Companies are moving their solutions to the cloud at a rapid pace today – the advantages have simply become too numerous to ignore. Large companies and small businesses have been united in taking advantage of the same benefits. The scalability of these resources enables big firms to add more capacity in a hurry and makes it possible for SMBs to work with smaller allotments of IT power than they could acquire from on-site hardware.
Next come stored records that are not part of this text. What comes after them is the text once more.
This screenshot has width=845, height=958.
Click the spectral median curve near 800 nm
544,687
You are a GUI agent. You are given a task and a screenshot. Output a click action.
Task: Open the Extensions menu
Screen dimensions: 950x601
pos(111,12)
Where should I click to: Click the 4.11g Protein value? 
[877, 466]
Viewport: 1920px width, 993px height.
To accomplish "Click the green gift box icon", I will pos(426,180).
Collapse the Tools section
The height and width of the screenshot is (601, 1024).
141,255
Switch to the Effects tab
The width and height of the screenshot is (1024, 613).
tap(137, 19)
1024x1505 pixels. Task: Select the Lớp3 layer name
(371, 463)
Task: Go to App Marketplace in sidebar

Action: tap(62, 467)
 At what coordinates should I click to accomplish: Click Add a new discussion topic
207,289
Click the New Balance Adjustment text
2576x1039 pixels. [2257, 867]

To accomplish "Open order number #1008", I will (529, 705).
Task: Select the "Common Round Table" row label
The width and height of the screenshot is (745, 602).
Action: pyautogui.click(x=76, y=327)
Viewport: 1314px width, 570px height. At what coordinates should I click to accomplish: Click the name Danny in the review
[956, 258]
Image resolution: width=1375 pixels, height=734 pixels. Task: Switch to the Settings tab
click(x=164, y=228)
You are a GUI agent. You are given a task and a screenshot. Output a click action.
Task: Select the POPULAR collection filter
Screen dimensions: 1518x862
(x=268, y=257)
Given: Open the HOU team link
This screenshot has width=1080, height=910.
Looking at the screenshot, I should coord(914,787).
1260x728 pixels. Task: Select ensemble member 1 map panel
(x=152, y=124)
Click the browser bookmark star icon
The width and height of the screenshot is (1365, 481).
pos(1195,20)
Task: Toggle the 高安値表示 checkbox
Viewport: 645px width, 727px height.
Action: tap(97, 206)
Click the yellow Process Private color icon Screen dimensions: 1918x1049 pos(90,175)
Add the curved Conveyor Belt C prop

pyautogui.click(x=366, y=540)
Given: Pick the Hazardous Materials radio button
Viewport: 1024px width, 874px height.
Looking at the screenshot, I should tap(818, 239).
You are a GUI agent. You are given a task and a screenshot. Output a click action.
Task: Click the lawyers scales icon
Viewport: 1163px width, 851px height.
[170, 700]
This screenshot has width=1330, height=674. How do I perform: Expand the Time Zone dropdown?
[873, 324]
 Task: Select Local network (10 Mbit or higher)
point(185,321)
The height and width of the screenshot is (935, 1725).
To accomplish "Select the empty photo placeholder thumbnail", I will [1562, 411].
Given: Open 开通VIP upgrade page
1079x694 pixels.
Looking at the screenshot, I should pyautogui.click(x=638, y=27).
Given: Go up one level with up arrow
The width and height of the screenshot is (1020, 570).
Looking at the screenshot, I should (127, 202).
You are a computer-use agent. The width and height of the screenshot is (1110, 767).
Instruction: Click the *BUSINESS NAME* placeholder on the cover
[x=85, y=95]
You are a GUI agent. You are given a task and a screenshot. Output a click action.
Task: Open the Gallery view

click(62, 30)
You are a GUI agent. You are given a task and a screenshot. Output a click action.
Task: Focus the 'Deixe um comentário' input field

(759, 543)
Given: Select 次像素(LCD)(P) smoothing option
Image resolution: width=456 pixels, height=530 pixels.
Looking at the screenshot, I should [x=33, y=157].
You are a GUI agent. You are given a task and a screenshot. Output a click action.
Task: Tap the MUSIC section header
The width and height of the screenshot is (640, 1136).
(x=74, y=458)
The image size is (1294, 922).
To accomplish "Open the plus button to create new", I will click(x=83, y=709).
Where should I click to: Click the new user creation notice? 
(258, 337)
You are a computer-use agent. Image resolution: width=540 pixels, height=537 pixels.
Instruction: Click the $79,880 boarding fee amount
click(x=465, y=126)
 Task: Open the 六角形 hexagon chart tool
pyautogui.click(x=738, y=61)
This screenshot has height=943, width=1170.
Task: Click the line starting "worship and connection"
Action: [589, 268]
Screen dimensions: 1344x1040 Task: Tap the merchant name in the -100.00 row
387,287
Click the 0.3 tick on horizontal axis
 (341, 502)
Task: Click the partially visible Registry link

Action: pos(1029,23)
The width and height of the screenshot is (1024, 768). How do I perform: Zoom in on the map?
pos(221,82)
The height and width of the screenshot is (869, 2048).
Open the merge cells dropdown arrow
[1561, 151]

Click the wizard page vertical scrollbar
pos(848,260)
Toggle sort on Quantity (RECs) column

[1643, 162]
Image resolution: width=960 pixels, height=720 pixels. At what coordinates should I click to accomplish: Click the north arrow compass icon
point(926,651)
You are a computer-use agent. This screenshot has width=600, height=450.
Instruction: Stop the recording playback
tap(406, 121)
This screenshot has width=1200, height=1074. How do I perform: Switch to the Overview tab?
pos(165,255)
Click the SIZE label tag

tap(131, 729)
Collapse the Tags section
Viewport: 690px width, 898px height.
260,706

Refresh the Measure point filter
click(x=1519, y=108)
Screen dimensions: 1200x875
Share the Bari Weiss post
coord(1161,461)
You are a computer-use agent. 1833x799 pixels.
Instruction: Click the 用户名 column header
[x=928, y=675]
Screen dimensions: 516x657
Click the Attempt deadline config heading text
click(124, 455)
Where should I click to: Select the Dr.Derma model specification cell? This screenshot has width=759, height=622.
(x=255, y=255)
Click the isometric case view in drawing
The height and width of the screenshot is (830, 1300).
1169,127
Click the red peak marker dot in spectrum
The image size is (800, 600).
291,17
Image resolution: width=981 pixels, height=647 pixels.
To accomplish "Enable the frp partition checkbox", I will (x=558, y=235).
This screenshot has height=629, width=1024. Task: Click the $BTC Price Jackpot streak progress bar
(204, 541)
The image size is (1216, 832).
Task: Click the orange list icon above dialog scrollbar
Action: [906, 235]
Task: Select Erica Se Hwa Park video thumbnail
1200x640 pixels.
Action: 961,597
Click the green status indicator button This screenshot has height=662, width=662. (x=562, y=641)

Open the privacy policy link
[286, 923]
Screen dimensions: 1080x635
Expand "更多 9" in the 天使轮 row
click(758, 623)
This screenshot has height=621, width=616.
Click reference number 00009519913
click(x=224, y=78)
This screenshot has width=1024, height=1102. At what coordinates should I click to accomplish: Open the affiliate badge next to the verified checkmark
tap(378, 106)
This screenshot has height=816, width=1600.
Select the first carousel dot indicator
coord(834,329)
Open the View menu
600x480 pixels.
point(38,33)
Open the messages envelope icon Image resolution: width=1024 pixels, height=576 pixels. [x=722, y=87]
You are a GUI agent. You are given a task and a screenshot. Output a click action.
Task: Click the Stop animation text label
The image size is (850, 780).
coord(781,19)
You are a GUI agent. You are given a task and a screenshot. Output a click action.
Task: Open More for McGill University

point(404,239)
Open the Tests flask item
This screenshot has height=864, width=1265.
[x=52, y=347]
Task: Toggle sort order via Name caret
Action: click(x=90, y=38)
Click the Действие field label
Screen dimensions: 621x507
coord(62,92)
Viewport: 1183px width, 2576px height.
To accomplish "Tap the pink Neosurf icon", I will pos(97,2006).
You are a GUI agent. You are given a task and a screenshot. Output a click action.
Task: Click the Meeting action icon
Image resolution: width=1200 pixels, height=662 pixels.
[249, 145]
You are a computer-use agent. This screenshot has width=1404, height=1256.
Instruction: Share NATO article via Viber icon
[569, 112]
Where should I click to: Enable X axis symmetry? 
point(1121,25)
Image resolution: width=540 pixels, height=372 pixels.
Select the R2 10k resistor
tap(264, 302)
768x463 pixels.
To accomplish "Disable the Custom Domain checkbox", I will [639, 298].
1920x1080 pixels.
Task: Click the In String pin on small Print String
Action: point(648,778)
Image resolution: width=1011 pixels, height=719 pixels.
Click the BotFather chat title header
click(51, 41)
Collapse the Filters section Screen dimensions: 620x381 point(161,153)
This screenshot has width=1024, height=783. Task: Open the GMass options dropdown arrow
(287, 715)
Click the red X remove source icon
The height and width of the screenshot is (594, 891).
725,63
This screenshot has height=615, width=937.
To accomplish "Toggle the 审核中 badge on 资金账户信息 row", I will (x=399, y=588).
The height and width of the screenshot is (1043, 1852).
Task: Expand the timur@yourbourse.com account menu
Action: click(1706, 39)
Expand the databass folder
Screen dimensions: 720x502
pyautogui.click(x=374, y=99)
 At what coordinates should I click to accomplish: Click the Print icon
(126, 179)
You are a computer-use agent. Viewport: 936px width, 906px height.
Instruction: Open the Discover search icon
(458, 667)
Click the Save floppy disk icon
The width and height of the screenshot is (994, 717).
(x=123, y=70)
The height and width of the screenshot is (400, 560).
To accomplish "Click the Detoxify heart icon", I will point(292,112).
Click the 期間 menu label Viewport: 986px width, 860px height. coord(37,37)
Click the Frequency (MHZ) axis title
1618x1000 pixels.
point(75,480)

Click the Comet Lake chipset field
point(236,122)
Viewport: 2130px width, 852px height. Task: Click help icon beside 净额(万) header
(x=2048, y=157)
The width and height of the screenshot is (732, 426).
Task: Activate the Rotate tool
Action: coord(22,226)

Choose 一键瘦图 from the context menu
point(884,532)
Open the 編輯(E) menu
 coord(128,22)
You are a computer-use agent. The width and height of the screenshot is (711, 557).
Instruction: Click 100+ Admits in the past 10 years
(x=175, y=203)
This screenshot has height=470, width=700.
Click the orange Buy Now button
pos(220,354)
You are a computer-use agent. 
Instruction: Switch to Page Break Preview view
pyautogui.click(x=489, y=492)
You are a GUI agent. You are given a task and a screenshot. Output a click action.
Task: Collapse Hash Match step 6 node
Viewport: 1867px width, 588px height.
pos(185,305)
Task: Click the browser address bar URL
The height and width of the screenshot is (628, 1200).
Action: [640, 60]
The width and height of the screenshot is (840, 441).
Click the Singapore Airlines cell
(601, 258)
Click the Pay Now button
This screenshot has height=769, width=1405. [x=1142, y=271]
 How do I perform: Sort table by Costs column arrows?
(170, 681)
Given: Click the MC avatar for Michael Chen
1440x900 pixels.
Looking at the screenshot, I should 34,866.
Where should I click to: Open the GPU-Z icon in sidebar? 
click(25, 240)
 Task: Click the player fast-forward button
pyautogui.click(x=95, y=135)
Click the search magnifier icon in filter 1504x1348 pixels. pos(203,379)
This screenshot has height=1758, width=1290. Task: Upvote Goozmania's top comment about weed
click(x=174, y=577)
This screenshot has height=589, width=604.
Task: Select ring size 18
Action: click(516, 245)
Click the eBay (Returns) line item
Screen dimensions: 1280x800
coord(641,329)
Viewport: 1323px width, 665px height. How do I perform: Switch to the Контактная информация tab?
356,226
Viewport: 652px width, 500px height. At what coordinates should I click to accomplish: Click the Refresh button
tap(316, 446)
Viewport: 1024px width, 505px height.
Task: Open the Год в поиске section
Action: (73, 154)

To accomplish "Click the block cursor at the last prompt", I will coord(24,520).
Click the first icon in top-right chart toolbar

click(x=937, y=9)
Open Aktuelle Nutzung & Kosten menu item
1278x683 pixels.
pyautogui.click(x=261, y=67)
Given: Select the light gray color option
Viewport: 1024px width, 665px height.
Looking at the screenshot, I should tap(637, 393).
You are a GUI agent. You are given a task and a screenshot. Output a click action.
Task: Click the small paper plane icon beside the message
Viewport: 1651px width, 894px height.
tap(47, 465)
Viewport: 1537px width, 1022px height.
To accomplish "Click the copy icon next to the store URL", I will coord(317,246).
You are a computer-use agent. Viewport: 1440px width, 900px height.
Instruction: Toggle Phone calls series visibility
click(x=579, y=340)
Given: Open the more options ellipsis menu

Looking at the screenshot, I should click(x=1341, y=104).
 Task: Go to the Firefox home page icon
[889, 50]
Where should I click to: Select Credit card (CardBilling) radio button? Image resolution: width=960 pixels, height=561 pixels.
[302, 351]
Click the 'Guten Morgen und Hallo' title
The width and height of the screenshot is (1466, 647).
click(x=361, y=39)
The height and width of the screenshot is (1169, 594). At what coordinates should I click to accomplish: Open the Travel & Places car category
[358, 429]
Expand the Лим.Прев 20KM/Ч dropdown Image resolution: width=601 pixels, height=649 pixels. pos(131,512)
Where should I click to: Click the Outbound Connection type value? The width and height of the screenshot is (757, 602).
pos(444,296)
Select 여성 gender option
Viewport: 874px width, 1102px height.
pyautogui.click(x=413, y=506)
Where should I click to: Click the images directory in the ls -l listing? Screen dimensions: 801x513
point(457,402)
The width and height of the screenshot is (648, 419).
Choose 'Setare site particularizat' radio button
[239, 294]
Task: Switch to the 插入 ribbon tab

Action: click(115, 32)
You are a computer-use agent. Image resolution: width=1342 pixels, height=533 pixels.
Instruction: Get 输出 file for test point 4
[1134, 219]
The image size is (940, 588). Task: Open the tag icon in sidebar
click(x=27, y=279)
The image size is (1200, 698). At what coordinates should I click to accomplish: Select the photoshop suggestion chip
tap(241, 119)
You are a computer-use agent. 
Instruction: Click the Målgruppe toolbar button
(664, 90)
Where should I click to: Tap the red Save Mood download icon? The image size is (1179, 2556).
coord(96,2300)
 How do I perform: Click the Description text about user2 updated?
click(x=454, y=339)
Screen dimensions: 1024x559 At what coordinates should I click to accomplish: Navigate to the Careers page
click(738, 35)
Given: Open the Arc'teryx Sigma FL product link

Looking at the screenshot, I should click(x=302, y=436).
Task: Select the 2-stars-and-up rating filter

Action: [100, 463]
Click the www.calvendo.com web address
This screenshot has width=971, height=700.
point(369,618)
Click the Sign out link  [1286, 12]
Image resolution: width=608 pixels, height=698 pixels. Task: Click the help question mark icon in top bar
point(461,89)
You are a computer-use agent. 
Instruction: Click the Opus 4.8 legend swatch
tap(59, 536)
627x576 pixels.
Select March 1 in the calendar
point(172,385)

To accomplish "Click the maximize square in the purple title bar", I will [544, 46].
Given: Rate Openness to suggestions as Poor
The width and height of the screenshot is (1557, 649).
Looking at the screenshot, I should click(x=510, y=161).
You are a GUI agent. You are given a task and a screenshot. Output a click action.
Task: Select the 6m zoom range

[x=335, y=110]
Cloud backup systems are an important facet of this hosted revolution, as they enable firms to apply the many benefits of cloud computing to one of the absolute bedrock principles of business today – keeping data safe. While the concept of offsite backup existed before the cloud, legacy data loss prevention models were encumbered by physical hard drive or tape transportation. Things have changed.
Saving data, saving money
Computer Economics recently announced the latest results of IT Outsourcing Statistics, an annual survey conducted by the organization. Businesses were asked to rank which processes give them financial savings when moved off-site. Disaster recovery came in first, with a 92 percent cost success rate. This means that more than nine in every 10 firms that opted for offsite backup saved money when switching, a great ratio. This is especially telling because firms don’t typically see data protection as a cost-cutting choice.
The research organization revealed that the amount of companies outsourcing disaster recovery remained steady, year-over-year, along with the number sending backup processes off-site in general. While this trend stayed constant, one important element is getting better: the capabilities of the individual disaster recovery services organizations are putting in place.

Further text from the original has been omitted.